As a token of my appreciation for my mother, I bought her a gift certificate from a local hair salon, so she could get pampered. I used to do her hair myself when I owned my salon, but after retiring from a 20 year career, I buried my scissors, blow dryer, and curling irons in the backyard next to Farfel, our dead rabbit. Unlike Farfel, who I still think of fondly, my career as a beauty professional has all but left my memory.
It’s not so much that I retired in the sense that I sold my salon, and everyone threw a big party for me. It’s more like I was issued a restraining order that states I’m not to go within 30 feet of anyone who has a scalp (but that’s another story). Not going near anyone with a scalp is fine by me since a scalp is usually attached to a head, and that head usually has a mouth that tells all.
I don’t know what it is about people that make them want to tell their hairstylist, a complete stranger, their entire life story. The most intimate details are shared in a hairstylist’s chair. I just don’t understand it. Maybe it’s because they’re not facing you and can’t see the look of shock in your eyes. I mean how can they feel safe with someone holding a pair of razor sharp scissors close to their temples? Why do they feel safe with someone who has the power to make them look like Carrot Top, if the mood strikes? And let me tell you, “The mood STRUCK.” (But that’s another story for another article as stated in the previous paragraph)

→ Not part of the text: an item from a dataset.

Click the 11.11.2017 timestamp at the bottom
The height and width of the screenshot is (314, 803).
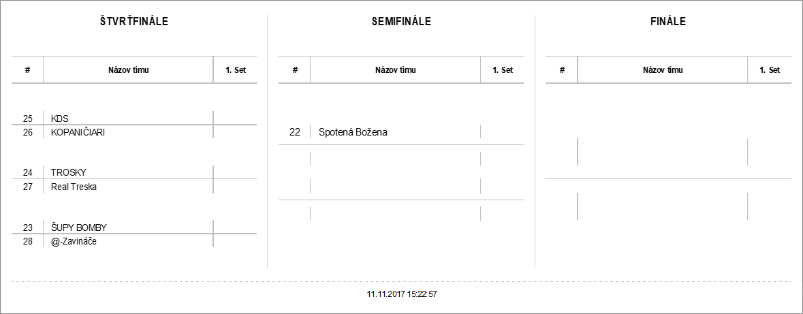(402, 294)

Speaking for all beauty professionals, we do try to be empathetic and compassionate as clients tell us deep, dark secrets that oddly enough make our hair curl.
I would spend extra time with clients that had serious troubles and give them any resources that might be of help. I would hug them and cry with them. This made me feel good about myself. You know, kind of like Mother Theresa except with a cape and mousse.
Toward the end of my career, however, I grew numb to the constant whining and bearing of souls. I emotionally shut down (cracked). Whatever piece of Mother Theresa that I thought was in me, had apparently packed up and moved to Bangledesh because I just couldn’t grasp their demands for my time anymore. Yes, I had cut my last head, colored my last grey hair, and heard the last of Thelma, Adam, and Bernice.
Thelma, would never again have the opportunity to tell me about her ongoing foot fungus that I got to view up close and personal during sandal season. Adam would not be able to share with me stories of his “curious” years in New England. And my weekly Saturday appointment, Bernice, would never again explain to me how marrying her cousin Roger would end up causing her offspring to walk funny.
And if the talking wasn’t bad enough, there were the outlandish demands to transform a client from “Hairy Mole Woman” into Jennifer Aniston. I always liked a challenge, but there was only so much I could do with clippers, a flat iron, and prayer.
I know this sounds a bit dramatic, and please don’t let my confessions color your view of your own personal stylist. I’m sure she or he loves what they do. This is just my story, or part of it (please see note on paragraph 2 and 3).
So when I handed my mother the gift certificate, I told her to be kind to her stylist. I said, “If she asks you any questions about what’s going on in your life, or what kind of haircut you want, just smile and tell her she reminds you of Mother Theresa. She’ll give you a great haircut, and you will have kept her in the business for one more day.”
If only I had known that catering to my client’s every need would have led to my downfall, not to mention my arrest, I would have saved a lot of heartache, and I would still be allowed to buy scissors, duct tape, and Craftsmen Bushwacker Hedge Clippers in the state of New York. (The hedge clippers and tape are part of that other story, but as I stated before, that’s another story.)